====== Selected text

Seeing the Past: Augmented Reality and Computer Vision in History

  • Timothy Compeau

    Timothy Compeau has been exploring technology and play in history education since 2009. He was project manager for the SSHRC-funded research project History at Play, which produced the alternate reality game Tecumseh Lies Here for adult history education in 2011. In 2013 he adapted the project for elementary school students using augmented reality as part of the bicentennial commemorations for the Battle of the Thames. Both versions of the game involve challenging players and students to explore conflicting and ambiguous evidence which calls accepted narratives into question. He also works with small museums helping them use digital media to maximize their potential. In 2012 here designed an exhibit for the Arthur Child Museum of the Thousand Islands in Gananoque, Ontario (with Devon Elliot) using interactive exhibits to explore the complexity and competing narratives of the War of 1812 on the St. Lawrence River. Timothy’s dissertation explores concepts of honour and dishonour in the American Revolution.

  • Devon Elliott

    Devon Elliott is currently working on a PhD in history at the Western University, where his dissertation project is on the history of stage magic. His work incorporates digital fabrication and physical computing tools to experiment with the technological past, and he uses data mining and text analysis to explore the cultural history of my topic. Devon applies 3D printers, 3D scanning, depth cameras, projection, Arduino, Phidgets, Processing, Max/MSP, SketchUp, SEASR/Meandre, and Mathematica for much of his work.

  • Caitlin Fisher

    Caitlin Fisher is a co-founder of York’s Future Cinema Lab and Director of York’s AR Lab. Her  research investigates the future of narrative through explorations of interactive storytelling and cinema in augmented reality environments. Her lab also creates expressive software tools for non-programmers. She completed one of Canada’s first born-digital hypertextual dissertations and her hypermedia novella, These Waves of Girls, won the Electronic Literature Organization Award for Fiction. Her augmented reality poem, Andromeda, was co-awarded the International Vinaròs Prize for Electronic Literature in 2008 and her augmented reality tabletop theatre piece, Circle, was shortlisted for the UK New Media Writing Prize and was awarded the 2012 jury prize by the Electronic Literature Organization. Fisher sits on the executive of the Centre for Information Visualization and Data-Driven Design, an $11M project housed at York University.

============
====== Data

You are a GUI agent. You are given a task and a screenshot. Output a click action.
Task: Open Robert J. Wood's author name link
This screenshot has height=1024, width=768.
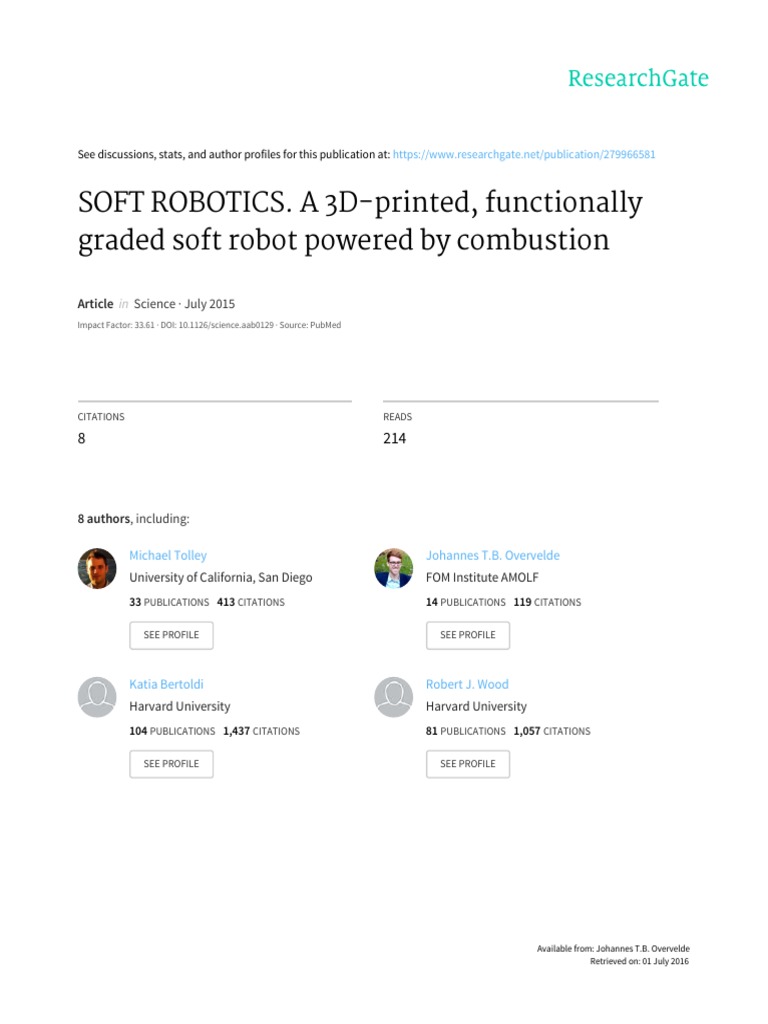467,684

============

§ **Task statement**
Write out everything in the contributor notes for "Seeing the Past" above, from "Devon Elliott is" down to "of his work.", word for word.

§ **Output of the exercise**
Devon Elliott is currently working on a PhD in history at the Western University, where his dissertation project is on the history of stage magic. His work incorporates digital fabrication and physical computing tools to experiment with the technological past, and he uses data mining and text analysis to explore the cultural history of my topic. Devon applies 3D printers, 3D scanning, depth cameras, projection, Arduino, Phidgets, Processing, Max/MSP, SketchUp, SEASR/Meandre, and Mathematica for much of his work.